=== Exercise goal ===
Of the material below, only the lines from the line containing "You are a GUI" down to the line containing "This screenshot has width=1080, height=656." belong in the answer, written out exactly.

=== Supplied data ===
■ ■ ■ ■ ■ ■ ■

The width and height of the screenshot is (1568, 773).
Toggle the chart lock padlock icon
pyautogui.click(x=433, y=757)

■ ■ ■ ■ ■ ■ ■

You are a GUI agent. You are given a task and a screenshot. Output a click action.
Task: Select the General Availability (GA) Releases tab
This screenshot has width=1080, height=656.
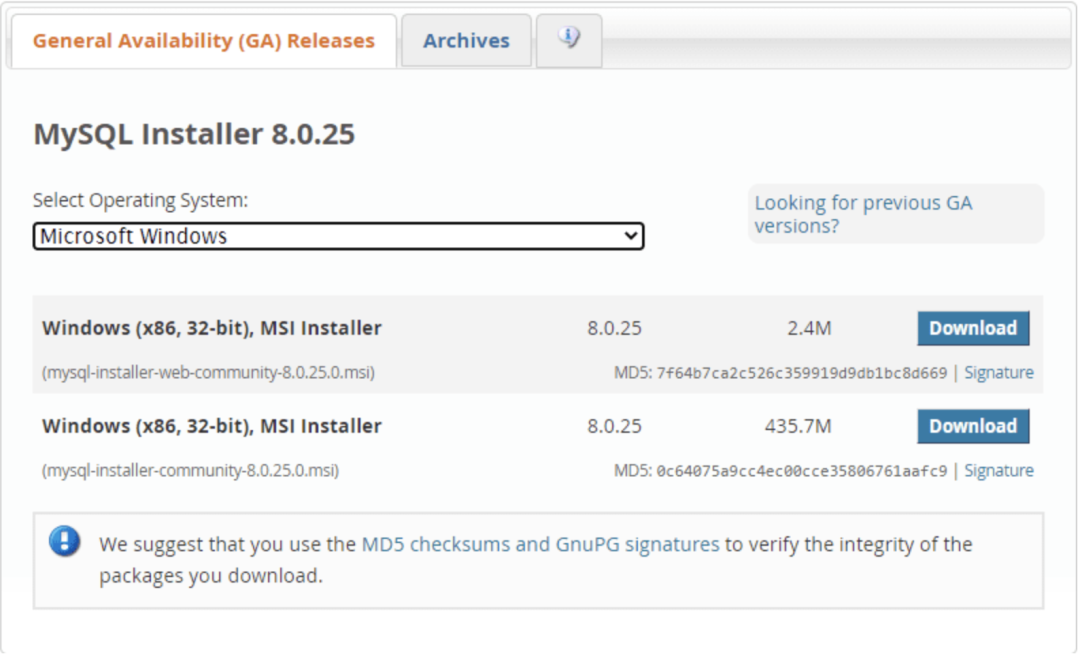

■ ■ ■ ■ ■ ■ ■

=== Completed task ===
You are a GUI agent. You are given a task and a screenshot. Output a click action.
Task: Select the General Availability (GA) Releases tab
This screenshot has width=1080, height=656.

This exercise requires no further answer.